## Problem to solve
Reproduce word for word, from the entries below, the line with "You are a GUI", the line with "Screen dimensions: 406x414", and every line between them, and nothing more.

## Information
- - - - -
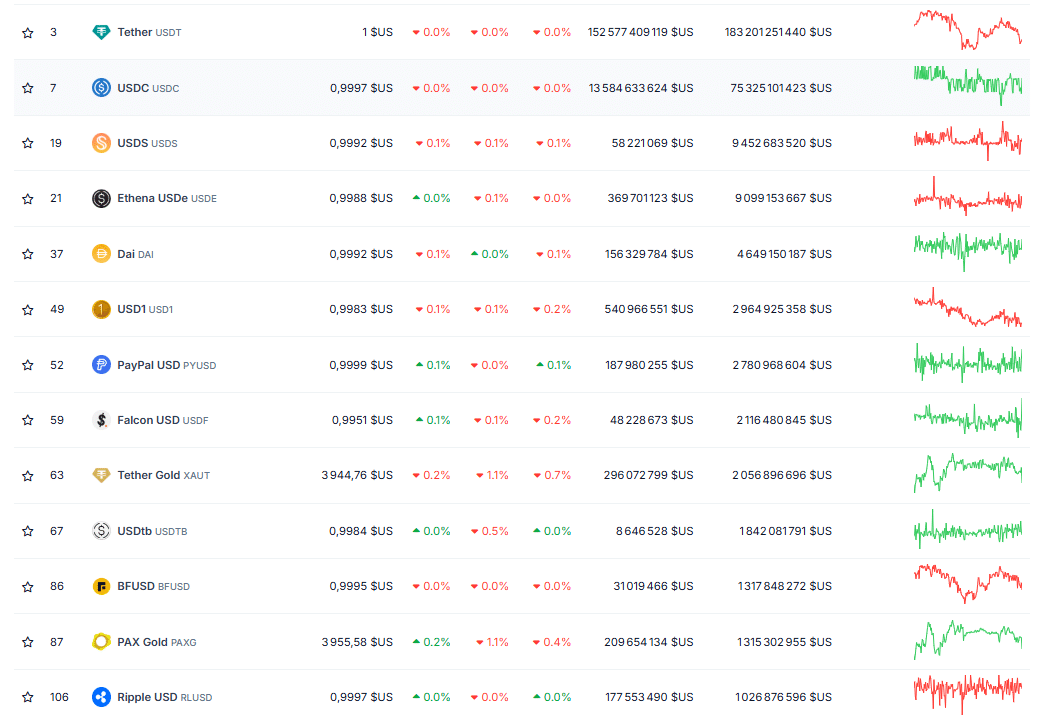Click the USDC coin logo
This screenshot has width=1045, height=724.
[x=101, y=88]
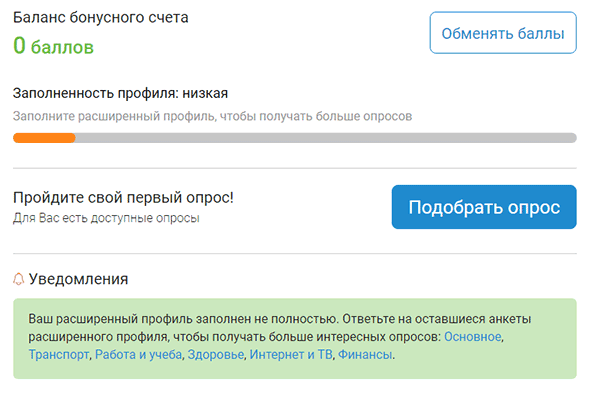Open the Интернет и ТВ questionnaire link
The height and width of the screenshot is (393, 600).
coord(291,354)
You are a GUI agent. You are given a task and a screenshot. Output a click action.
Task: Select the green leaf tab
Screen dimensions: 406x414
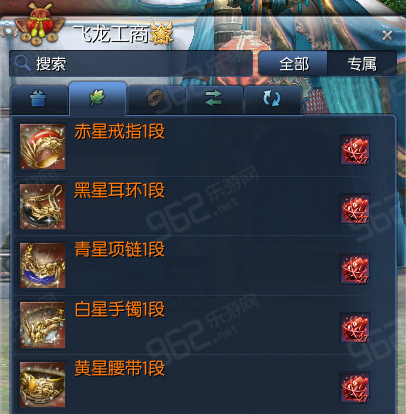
- - - - -
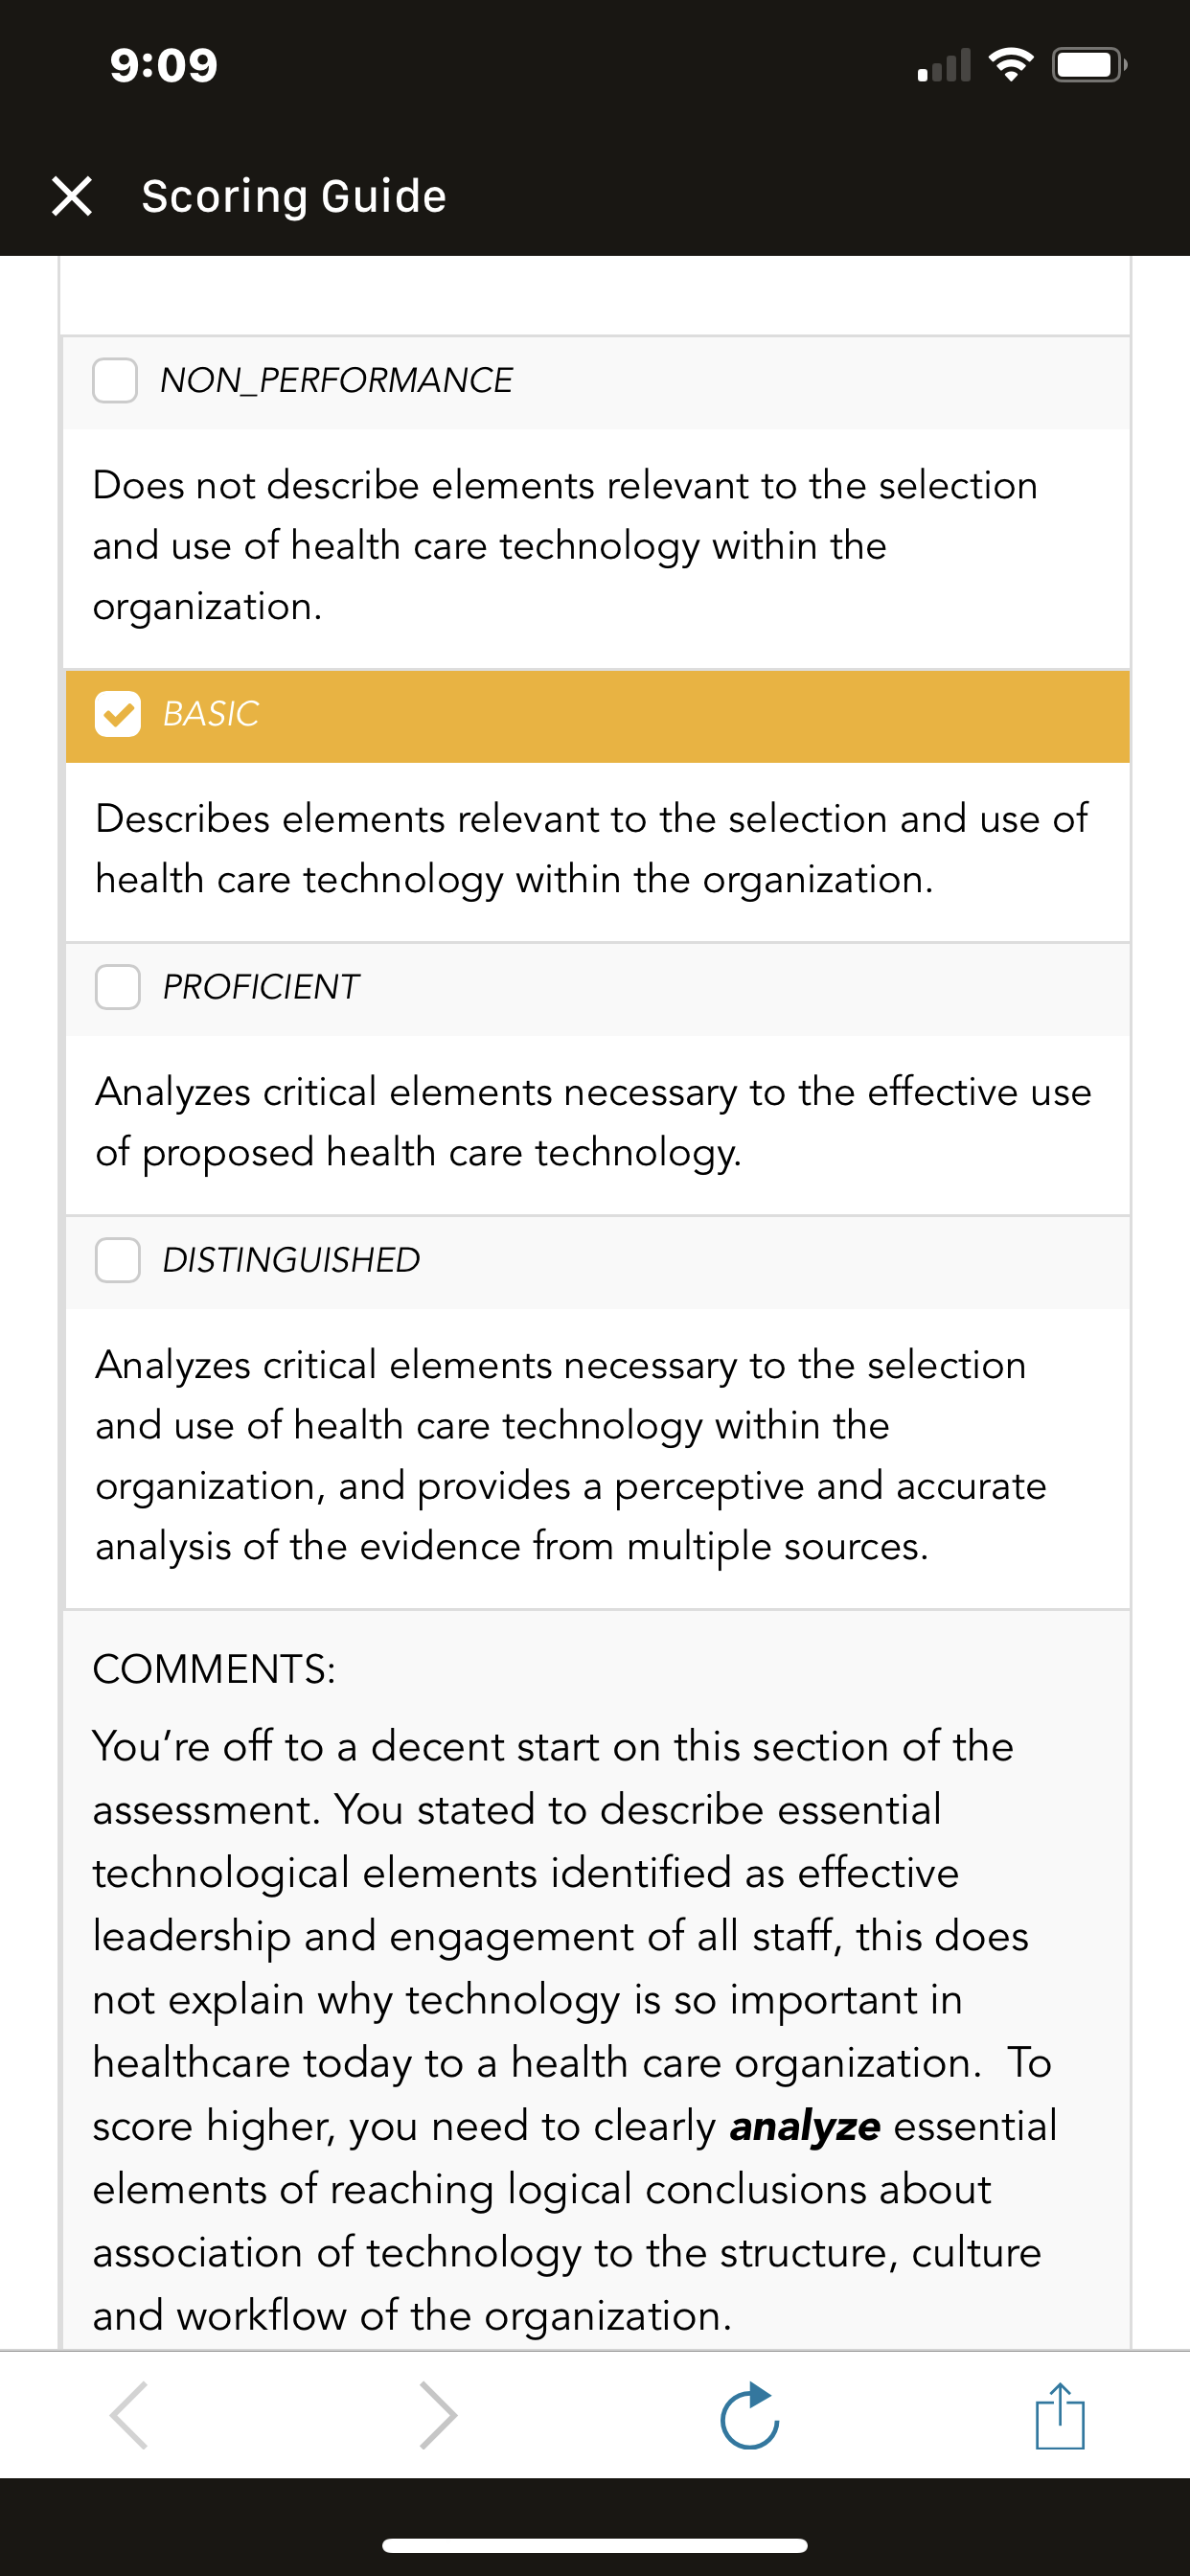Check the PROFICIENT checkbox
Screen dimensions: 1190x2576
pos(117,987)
- - - - -
## Answer below
You are a GUI agent. You are given a task and a screenshot. Output a click action.
Task: Select the green leaf tab
Screen dimensions: 406x414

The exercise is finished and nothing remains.